Still hard to tell what’s going on - but it sounds like I’m trying to tell whether it’s one year or two, not whether she’ll “survive”.

She’s still smoking - damn cigarettes. A thousand Americans a day. Why aren’t we at war with that?!?

A PAP smear detects atypical or dysplastic or malignant cervical cells from the transition area of the cervix.

Imagine the cevix as an iced donut, icing side facing out towards the vaginal opening, the cake/nekkid side facing inwards up towards the uterus’n’stuff.

The transitional layer where icing meets cake in the inner ring of the donut hole … that’s what gets sampled in a PAP smear.

PAP screens detect varying degrees of cervical cell atypia/dysplasia/malignancy: cervical cancer.

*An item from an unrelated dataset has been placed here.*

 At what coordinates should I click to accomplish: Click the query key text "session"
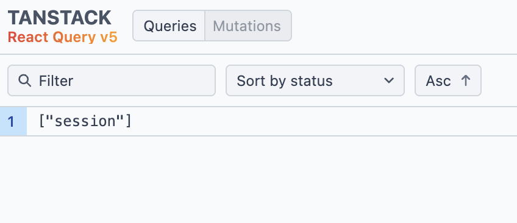(x=85, y=121)
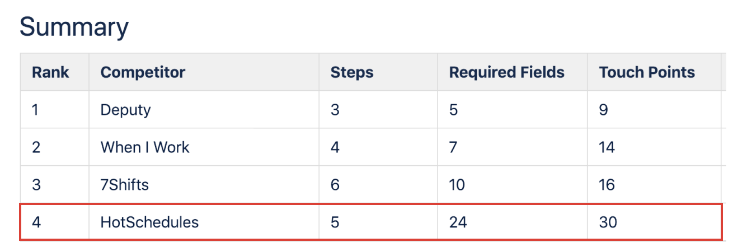
Task: Select 7Shifts' Required Fields value 10
Action: pos(457,185)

I can’t imagine what a PAP screen has to do with lung cancer, unless the PAP screen was part of a multi-organ cancer safari.

Also, I thought that cancer cells tended to metastize through the lymph system, rather than the vascular system. Although certain cancers of the blood or immune systems may present in the blood: lieukemia, lymphoma…

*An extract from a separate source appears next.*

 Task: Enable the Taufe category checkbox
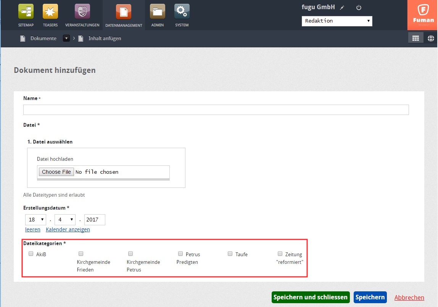[x=230, y=254]
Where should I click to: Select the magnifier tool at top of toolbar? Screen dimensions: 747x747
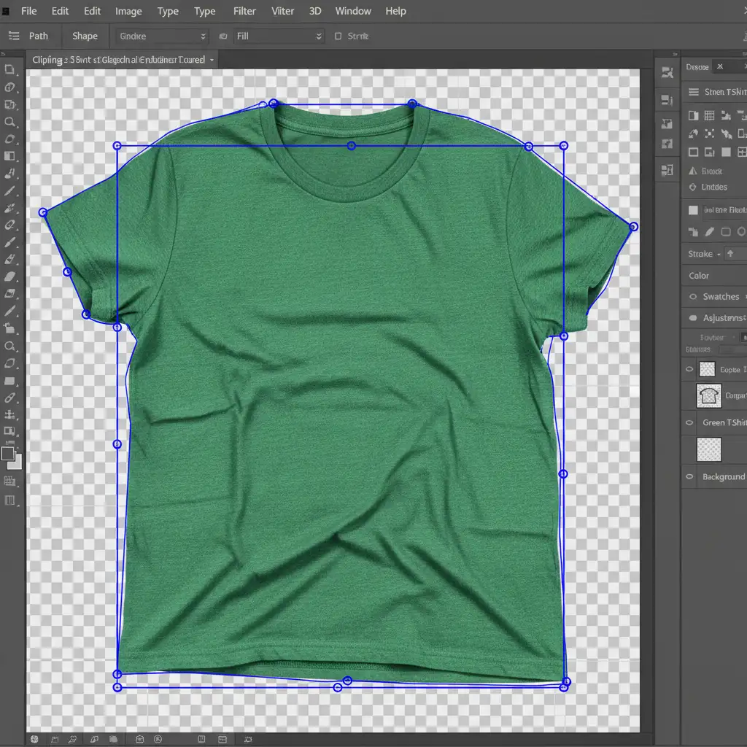(9, 122)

Although you can have a small cell lung cancer that spreads to the cervix, and although you can even have a primary small cell cancer of the cervix (i.e. having nothing to do with the lung), I think that Jackmannii had it right when he said this about the Pap smear in this case:

In other words, we’re not talking about a cervical Pap smear here, just the same cell-staining technique that’s used in a Pap smear but, in this case, applied to the lungs and tissue from the lungs.

Generally, this is true and you are right. However, note your (appropriate) use of the word ‘tended’. Even though the tendency is for cancers to spread via the lymphatic system, they can also spread through the bloodstream itself. Indeed, kidney cancers preferentially spread via the bloodstream. It’s also worth noting that when, on microscopic examination of a biopsy specimen of a cancer, there is “vascular invasion” by the tumor, the prognosis is worse than if there wasn’t such invasion. For completeness sake, in addition to spreading via the bloodstream and spreading via the lymphatic system, I’ll point out that cancer can also be spread via aerosolisation! Specifically, some lung cancers spread from the affected lung to the unaffected, cancer-free lung, by having the cancer cells coughed up from side and breathed back in the other.

>In other words, we’re not talking about a cervical Pap smear here, just the same cell-staining technique that’s used in a Pap smear but, in this case, applied to the lungs and tissue from the lungs.

Hmm. This is not a very technically sophisticated patient we’re discussing here. But it’s a stretch to think she’s going to confuse these tests, because the samples would be collected very differently. Maybe she had a checkup that included a PAP smear and other, less intrusive tests - she’d probably think of it as a “PAP smear appointment”. And something else they did that day, whatever it was, triggered the lung cancer investigation.

I still don’t know what “it’s in the blood” means, but perhaps only that the doctor explained that this cancer metastisizes rapidly (which is certainly true).

Thanks, everybody, for the information. I appreciate it.